Wake Forest students will also work at Daya Dan, a home for mentally and physically handicapped children, and Nabo Jiban, a home that provides treatment for tuberculosis patients, but also bathes and clothes street children. At Daya Dan, volunteers will help with physical therapy and play with the children.

The students will arrive in time to fill in for long-term volunteers who leave Calcutta for the holidays. They will bring simple toys such as yo-yos and bubble solution for the children, but will also bring practical presents such as soap, lotion, powder and disposable razors for adult Calcutta residents.

Wake Forest junior James Han, who accompanied the group last year, is returning as the student leader of this year’s group.

“I have always believed in the following: ‘For unto whomsoever much is given, of him shall be much required: and to whom men have committed much, of him they will ask the more,'” said Han, referring to a passage from the Bible.

“Leading this year’s group is an opportunity for me to give back to a program which I owe so much,” he added.

Selected from 50 applicants, the students were chosen based on essays explaining why they wanted to go.
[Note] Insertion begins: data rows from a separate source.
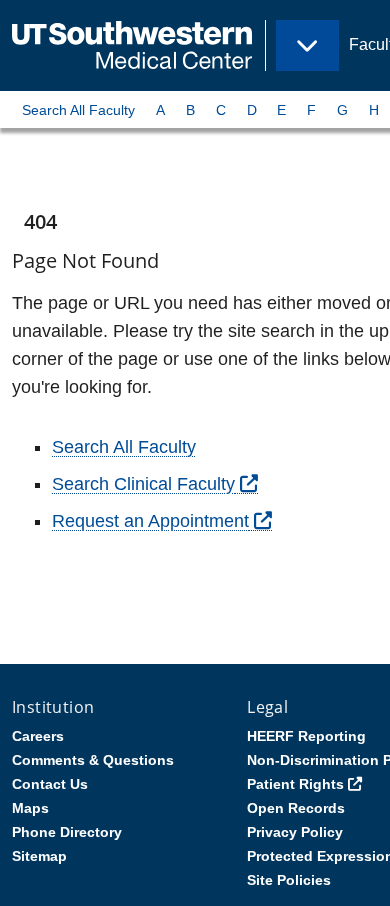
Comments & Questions (93, 760)
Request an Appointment (150, 521)
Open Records (296, 808)
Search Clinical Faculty (143, 484)
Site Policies (289, 880)
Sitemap (39, 856)
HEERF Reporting (306, 736)
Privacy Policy (295, 832)
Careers (38, 736)
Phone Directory (67, 832)
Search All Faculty (78, 110)
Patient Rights (295, 784)
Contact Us (50, 784)
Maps (30, 808)
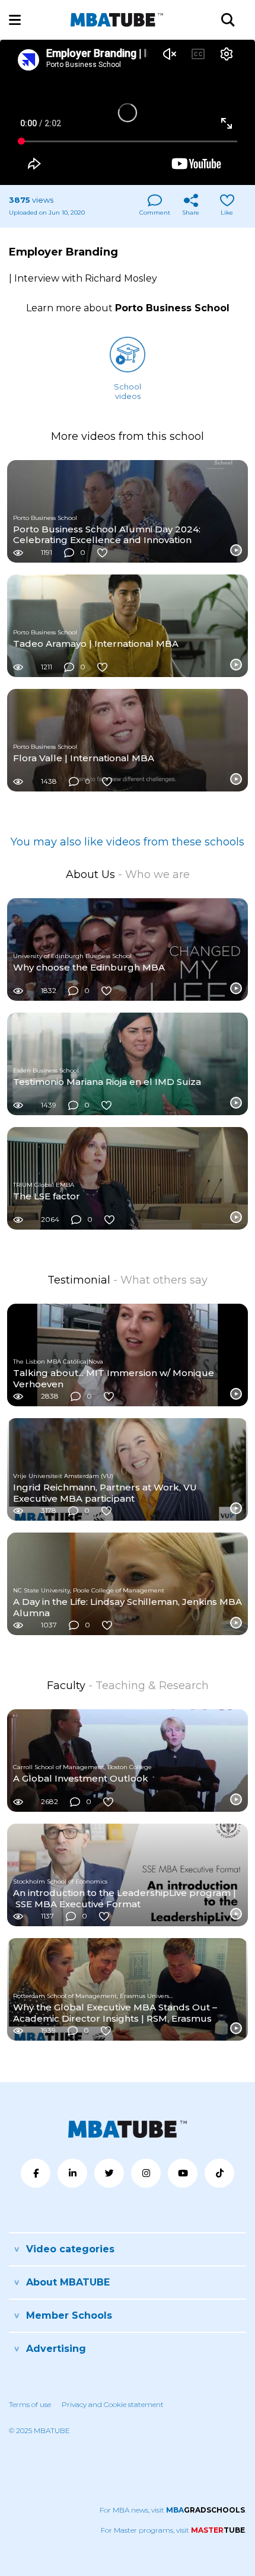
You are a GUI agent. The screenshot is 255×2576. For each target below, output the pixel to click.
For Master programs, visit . (173, 2530)
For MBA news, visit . (173, 2509)
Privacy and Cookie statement (113, 2404)
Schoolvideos (127, 391)
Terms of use (30, 2404)
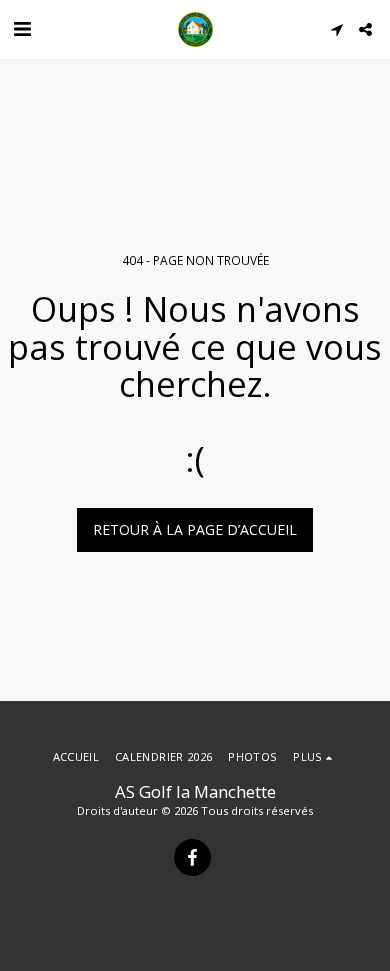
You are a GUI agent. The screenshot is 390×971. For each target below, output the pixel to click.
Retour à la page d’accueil (195, 529)
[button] (22, 28)
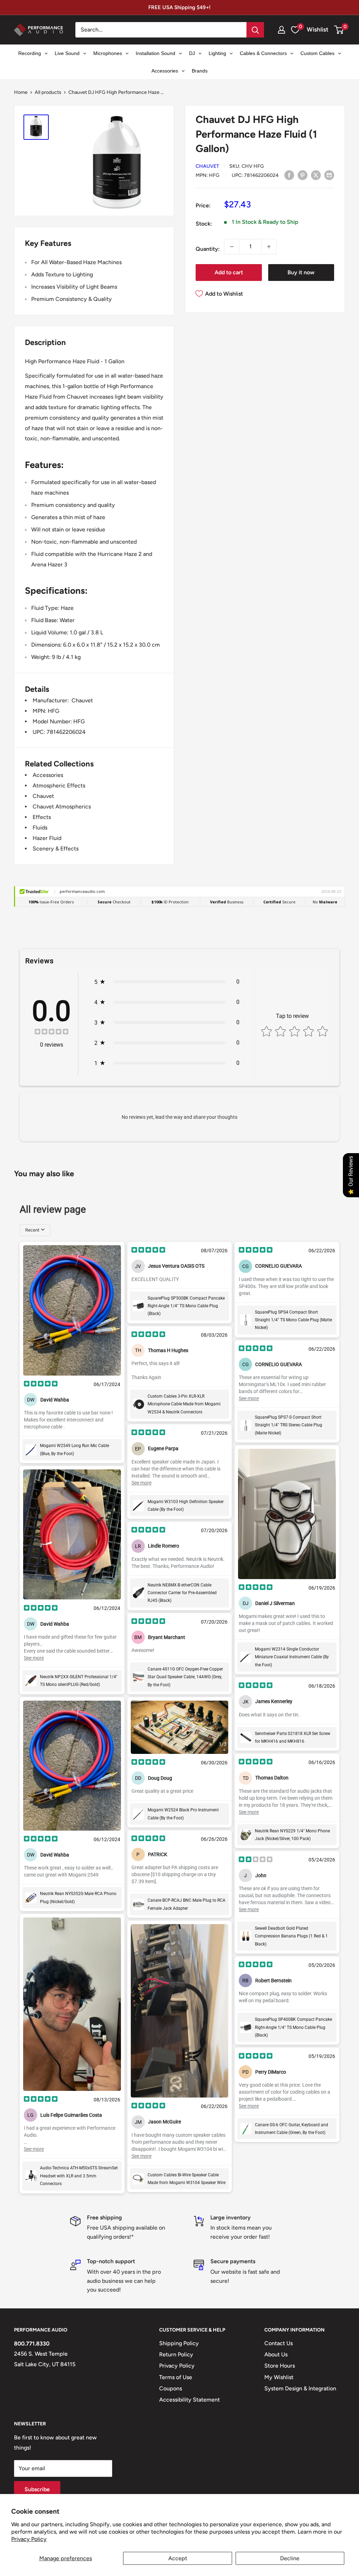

Since September, the volunteers have met weekly to prepare for the trip. They have watched documentaries, studied basic Hindi phrases, learned about leprosy and other skin diseases, and discussed death and dying issues.

Wake Forest University students have traveled to Calcutta during the holidays since 1994. Angela Hattery, an assistant professor of sociology at Wake Forest, will accompany the group as the faculty leader this year.